§ Task prompt
Your job is to report every line of the entries that has "list".

§ Information shown
------------------------------------

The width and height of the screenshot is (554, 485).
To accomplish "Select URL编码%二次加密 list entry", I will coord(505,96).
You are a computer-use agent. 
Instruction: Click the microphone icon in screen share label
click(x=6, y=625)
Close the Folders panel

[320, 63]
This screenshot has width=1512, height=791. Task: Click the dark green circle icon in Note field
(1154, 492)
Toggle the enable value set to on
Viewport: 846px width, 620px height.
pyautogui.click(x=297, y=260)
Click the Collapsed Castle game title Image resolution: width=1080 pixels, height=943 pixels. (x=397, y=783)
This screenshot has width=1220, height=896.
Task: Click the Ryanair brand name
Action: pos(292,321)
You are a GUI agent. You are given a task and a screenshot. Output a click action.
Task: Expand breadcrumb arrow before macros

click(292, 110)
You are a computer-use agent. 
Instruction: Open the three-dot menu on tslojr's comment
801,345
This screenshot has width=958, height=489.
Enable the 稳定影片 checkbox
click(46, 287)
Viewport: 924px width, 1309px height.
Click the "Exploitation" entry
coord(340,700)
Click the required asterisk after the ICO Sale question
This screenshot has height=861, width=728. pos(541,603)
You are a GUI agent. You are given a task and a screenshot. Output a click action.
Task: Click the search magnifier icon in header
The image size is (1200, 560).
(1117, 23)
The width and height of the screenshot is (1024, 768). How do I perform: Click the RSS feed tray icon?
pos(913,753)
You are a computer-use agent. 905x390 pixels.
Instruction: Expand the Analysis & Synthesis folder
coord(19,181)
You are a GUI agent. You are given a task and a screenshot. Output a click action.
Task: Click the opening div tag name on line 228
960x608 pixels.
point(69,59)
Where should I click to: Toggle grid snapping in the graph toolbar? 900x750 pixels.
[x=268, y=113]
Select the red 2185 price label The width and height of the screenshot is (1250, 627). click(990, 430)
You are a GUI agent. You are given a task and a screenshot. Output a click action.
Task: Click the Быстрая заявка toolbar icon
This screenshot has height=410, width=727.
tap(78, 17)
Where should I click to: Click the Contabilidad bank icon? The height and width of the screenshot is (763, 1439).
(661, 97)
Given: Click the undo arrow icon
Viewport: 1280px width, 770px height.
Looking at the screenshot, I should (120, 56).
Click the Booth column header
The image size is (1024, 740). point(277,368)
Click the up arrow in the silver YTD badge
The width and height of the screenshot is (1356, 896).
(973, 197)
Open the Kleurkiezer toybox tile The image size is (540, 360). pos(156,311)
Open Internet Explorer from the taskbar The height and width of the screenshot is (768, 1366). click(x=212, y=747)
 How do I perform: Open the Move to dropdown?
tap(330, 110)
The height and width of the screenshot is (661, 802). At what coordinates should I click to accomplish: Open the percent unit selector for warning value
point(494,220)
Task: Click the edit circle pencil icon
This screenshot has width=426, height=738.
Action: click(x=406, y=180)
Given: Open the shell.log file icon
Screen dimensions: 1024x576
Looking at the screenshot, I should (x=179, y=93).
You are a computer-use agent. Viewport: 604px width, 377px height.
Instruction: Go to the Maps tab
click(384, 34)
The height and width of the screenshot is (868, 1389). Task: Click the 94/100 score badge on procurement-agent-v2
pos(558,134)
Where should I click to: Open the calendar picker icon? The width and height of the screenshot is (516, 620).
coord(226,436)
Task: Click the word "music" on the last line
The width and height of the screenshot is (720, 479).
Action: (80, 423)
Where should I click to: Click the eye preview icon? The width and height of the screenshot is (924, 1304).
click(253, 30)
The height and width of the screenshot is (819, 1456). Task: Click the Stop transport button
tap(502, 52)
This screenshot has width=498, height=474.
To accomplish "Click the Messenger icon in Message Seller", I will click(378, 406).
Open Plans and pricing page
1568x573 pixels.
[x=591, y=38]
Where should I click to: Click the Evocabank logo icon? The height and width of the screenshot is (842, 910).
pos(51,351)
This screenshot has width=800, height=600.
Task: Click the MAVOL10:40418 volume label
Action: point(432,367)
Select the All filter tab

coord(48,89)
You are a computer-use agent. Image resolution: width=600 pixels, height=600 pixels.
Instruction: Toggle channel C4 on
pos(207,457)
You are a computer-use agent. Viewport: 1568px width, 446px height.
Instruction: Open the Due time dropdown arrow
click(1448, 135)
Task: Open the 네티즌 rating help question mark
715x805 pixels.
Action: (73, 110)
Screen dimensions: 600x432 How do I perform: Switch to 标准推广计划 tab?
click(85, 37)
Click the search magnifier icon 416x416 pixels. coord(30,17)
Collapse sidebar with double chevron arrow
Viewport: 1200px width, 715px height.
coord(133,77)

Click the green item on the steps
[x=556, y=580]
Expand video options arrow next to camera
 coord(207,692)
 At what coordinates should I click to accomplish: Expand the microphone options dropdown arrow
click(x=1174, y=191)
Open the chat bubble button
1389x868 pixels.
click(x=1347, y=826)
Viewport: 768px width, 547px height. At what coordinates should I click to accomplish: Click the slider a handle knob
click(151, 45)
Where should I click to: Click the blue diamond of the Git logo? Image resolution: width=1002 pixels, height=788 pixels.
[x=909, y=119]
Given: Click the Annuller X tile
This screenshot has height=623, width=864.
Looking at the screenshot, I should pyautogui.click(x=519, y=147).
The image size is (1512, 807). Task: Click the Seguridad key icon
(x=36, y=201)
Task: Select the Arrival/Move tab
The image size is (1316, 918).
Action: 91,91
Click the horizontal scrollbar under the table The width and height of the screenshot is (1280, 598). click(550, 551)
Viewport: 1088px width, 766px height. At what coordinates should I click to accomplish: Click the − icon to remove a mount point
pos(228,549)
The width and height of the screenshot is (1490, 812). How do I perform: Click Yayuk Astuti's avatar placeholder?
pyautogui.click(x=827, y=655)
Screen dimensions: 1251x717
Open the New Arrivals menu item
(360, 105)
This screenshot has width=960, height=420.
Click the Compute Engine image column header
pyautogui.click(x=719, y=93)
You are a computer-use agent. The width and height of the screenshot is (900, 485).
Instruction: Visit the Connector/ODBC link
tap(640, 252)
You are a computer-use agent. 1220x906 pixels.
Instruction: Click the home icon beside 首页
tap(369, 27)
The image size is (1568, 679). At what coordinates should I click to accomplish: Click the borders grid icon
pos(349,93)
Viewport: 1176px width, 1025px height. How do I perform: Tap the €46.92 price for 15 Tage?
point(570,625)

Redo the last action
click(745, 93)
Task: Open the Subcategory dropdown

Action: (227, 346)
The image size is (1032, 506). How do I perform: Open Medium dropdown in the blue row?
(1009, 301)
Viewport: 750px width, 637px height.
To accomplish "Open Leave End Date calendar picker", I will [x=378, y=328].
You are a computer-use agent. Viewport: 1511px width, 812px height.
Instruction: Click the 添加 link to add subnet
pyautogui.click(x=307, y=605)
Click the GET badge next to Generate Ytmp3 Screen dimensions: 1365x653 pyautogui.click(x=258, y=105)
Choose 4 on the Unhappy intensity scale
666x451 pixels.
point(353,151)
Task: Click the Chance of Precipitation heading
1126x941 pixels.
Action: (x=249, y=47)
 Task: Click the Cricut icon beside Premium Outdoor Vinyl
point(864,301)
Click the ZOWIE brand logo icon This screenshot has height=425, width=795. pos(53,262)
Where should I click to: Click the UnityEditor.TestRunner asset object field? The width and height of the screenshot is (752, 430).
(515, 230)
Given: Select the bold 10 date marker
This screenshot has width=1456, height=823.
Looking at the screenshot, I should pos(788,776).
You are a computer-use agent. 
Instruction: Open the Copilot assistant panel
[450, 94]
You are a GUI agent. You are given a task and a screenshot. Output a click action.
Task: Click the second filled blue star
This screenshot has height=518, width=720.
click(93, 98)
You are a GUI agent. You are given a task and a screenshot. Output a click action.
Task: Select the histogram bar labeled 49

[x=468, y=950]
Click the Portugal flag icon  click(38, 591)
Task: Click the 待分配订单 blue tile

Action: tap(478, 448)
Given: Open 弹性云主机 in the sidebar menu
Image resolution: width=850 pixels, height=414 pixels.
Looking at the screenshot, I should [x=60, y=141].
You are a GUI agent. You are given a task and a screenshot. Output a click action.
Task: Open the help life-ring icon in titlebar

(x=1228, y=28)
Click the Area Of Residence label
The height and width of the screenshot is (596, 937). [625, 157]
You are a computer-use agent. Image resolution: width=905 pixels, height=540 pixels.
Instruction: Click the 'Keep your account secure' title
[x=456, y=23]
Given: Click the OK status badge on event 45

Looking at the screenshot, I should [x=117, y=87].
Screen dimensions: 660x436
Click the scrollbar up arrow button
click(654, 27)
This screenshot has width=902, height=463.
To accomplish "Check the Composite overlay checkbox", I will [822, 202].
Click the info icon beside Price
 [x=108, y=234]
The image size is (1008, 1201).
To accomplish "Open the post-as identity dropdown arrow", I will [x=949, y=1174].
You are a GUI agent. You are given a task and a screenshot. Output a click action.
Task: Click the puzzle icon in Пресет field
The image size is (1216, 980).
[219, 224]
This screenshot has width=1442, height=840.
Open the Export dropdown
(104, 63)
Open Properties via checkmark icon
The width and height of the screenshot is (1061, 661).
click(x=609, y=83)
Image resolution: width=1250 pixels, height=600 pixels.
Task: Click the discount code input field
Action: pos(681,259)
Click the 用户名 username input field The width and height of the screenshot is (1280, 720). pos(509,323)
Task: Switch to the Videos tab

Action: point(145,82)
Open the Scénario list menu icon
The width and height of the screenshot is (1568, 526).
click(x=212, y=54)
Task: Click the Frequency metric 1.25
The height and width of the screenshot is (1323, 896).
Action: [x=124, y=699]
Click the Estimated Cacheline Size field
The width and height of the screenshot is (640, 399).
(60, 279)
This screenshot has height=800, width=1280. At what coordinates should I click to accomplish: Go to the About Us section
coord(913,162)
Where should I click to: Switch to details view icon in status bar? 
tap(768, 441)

------------------------------------

§ Task output
To accomplish "Select URL编码%二次加密 list entry", I will coord(505,96).
Open the Scénario list menu icon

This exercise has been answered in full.